For many years I have bounced around–up and down, in and out, right and left, letting no grass grow under my feet or dust settle in my brain.  I ran hither and yon, exploring and experimenting…

And then I didn’t.

I had finished collecting higher education degrees, gotten the job, bought the house with the white picket fence and flower garden, and settled into a life of quiet mediocrity.  I mimicked a bear in wintertime and became a human hibernator who viewed her life from across the street or down the block.  I saw who I was and what I did through the eyes of other people, and that became good enough.

I settled in and bought an SUV, worked a 9-5, and wore sweat pants.  All my furniture matched and I was even thinking about buying a goldfish.  When I caught a glimpse of that person, I recoiled at the reality that, that person was me.

What had happened???  Where did I go?

The two things that I had been committed to and that had kept me on my toes with the wind at my back were gone.  I sold my BMW convertible and my cantankerous, old canine had crossed the bridge.  Both losses changed my life profoundly and transported me into the infamous, and much dreaded by me, phase/phrase of, ‘hangin’ in there’.

I reacquainted, on Facebook, with a friend from one of my oldest previous lives, and it was through our conversation that I realized I had opted out of being who I was.  I had stopped living up to my life’s potential; a potential that I had fought hard, long, and painfully to create, and had cost me dearly in the process.
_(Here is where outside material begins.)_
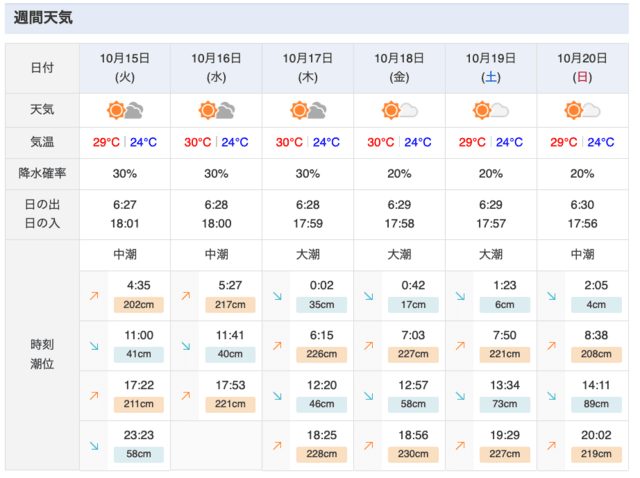Click the 30°C high temperature for October 16
Screen dimensions: 640x478
[x=198, y=142]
Fortunately, it was only a brief hiatus.

I am now on a mission to clean house, literally and figuratively.

I have opened the windows, saged and blessed my space, bought fresh flowers, and light a coven of candles.  I broke out the old jewelry and donned the million dollar pair of  zapatos that had remained in the box since being delivered too long ago.   I burned my sweats in the fire pit.

 I am shaking the cobwebs outta my soul.

Starting tomorrow, I will once again be sitting behind the wheel of a new, white convertible and riding with the wind at my back.  And, who knows, maybe that little machine will take me to find my new furry sidekick.